GÜZEL AHLAK SAHİBİ OLMAYA ÇALIŞIP, ÖRNEK OLALIM
İnsanın iç dünyasında bulacağı en güzel armağanın, Yüce Allah’ın bahşettiği güzel ahlak olduğunu kaydeden Baytar: “Mevlana, “bütün cihanı araştırdım, ahlak güzelliğinden daha değerli bir şey görmedim” demektedir. İç gözlem, varlığımızın özünde var olan ve kimliğimizin temelini teşkil eden ahlaki değerlerimizi kaybetme tehlikesinden bizi uzak tutacak en emin yoldur. Dinimizin bize ısrarla tavsiye ve telkin ettiği bu yöntem, ihmal veya terk edilirse, insanın varlığı değersizleşir. İşte Berat gecesi sözünü ettiğimiz iç gözlemin yapılmasına fırsatlar sunması bakımından bizler için büyük önem arz etmektedir.” dedi.
BERAT, TEMİZE ÇIKMAK DEMEKTİR
Açıklamasının on bölümünde Berat gecesinin mana ve önemi üzerinde duran Baytar, Cuma günü camilerde okutulan hutbeyi tekrarlayarak şunları kaydetti:
“20 Ekim Pazar’ı, Pazartesiye bağlayan gece, Berat Kandilidir. Sözlükte kurtuluş, suç ve cezanın affı ve arınma anlamlarına gelen Berat, dinimizde günahlardan arınma, Allah’ın rahmetine ve affına nail olma, kısaca Allah katında berat etme ve temize çıkma demektir.
Yüce Allah, Al-i İmrân Suresinde: “(Ey Muhammed) De ki: Eğer Allah’ı seviyorsanız bana uyun ki, Allah da sizi sevsin ve günahlarınızı bağışlasın. Çünkü Allah çok bağışlayandır, çok merhamet edendir buyurmuştur. Bu ayet, her hususta Peygamber Efendimize tabi olmamız gerektiği mesajını vermektedir. Bu İlâhî mesaj, Mübarek gecelerin ihya edilmesini de içerir.
Kur’an-ı Kerim’de kendisini, Rahman ve Rahim sıfatlarıyla tanıtan Yüce Rabbimiz’in affı ve bağışı çok boldur. Kullarından O’na yönelip af ve mağfiret dileyenlerin dualarını kabul eder. Öyle ise, bu gibi mübarek geceleri fırsat bilip tevbe ve istiğfar etmeliyiz.
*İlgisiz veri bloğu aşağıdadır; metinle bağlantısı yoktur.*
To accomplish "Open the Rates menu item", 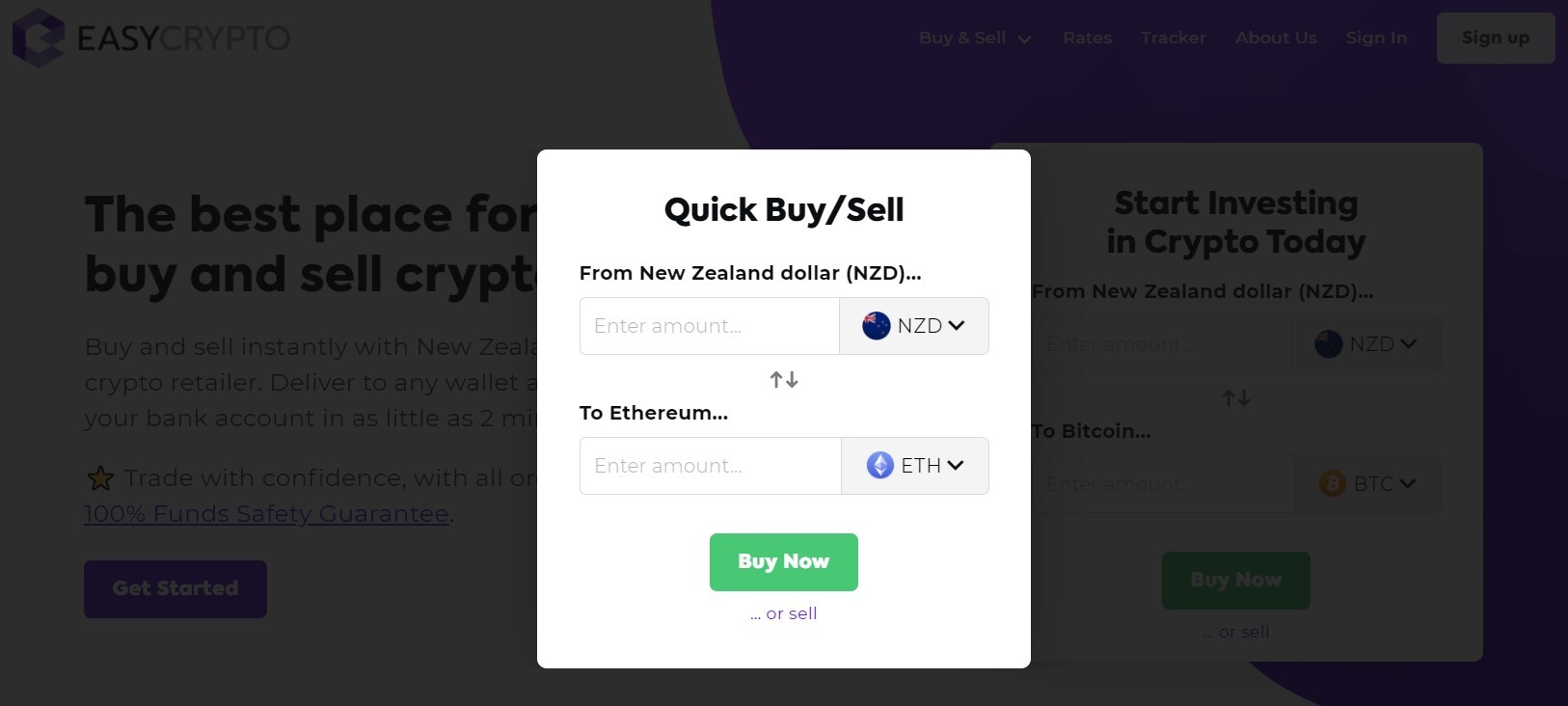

Berat ve Kadir geceleri gibi mübarek gün ve geceler, müslümanların Allah’a yöneldikleri, çeşitli ibadetlerle meşgul oldukları, hayır ve hasenat yaptıkları; dua, tevbe ve istiğfar ile günahlarının bağışlanmasını Yüce Allah’tan istedikleri bereketli ve feyizli zamanlardır.
Hz. Aişe validemizin rivayetine göre, Peygamber Efendimiz, Berat gecesini ibadetle geçirmiş ve kıldığı namazın secdesinde şöyle dua etmiştir: “Allah’ım! Azabından affına, gazabından rızana sığınıyorum. Ya Rabbi! Senden yine Sana sığınıyorum. Sen yücelerden yücesin, Seni layık olduğun şekilde medh-ü sena edemiyorum. Sana layık bir şükürle şükredemiyorum. Sen ancak kendini övdüğün gibisin”.
BİRBİRİMİZİN İYİLİĞİ İÇİN DUALAR EDELİM
Sevgili Peygamberimiz, bizim de bu geceyi ibadetle geçirmemizi tavsiye etmiş ve şöyle buyurmuşlardır: “Şaban ayının 15. gecesini ibadetle geçirin, gündüzünde de oruç tutun. Çünkü Yüce Allah, bu gece güneş doğuncaya kadar dünya semasına rahmetiyle tecelli eder ve şafak sökene kadar: Tevbe eden yok mu, affedeyim. Rızık isteyen yok mu, rızık vereyim. Hastalığına şifa isteyen yok mu, şifa vereyim. Daha ne gibi istekleri varsa istesinler, vereyim” buyurur.
Böyle feyizli ve bereketli gecelerde bir taraftan Yüce Rabbimize dua edip affımızı istemeli, diğer taraftan da anne ve babamızın hayır dualarını almaya, akraba, komşu ve arkadaşlarımızın gönüllerini kazanmaya ve aramızdaki insanî ilişkileri daha da güçlendirmeye çalışmalıyız. Ayrıca, aramızda dargınlık bulunan kardeşlerimizle, bu mübarek gecenin aydınlığında barışalım, düşünce ve meşrep farklılığı gözetmeden onlarla kucaklaşalım ve kırılan gönülleri onarmaya gayret edelim. Hiç şüphe yok ki bu gayretler, Allah’ın rızasına ermemize vesile olacağı gibi, birlik ve beraberliğin pekişmesine de önemli katkılar sağlayacaktır.”
İl Müftü Yardımcısı Baytar açıklamasının sonunda kutlama mesajında bulunarak: Bütün Hemşehrilerimizin Berat kandilinizi tebrik eder, sağlıkla daha nice güzel günlere erişmemizi, Yüce Allah’tan dilerim.” dedi.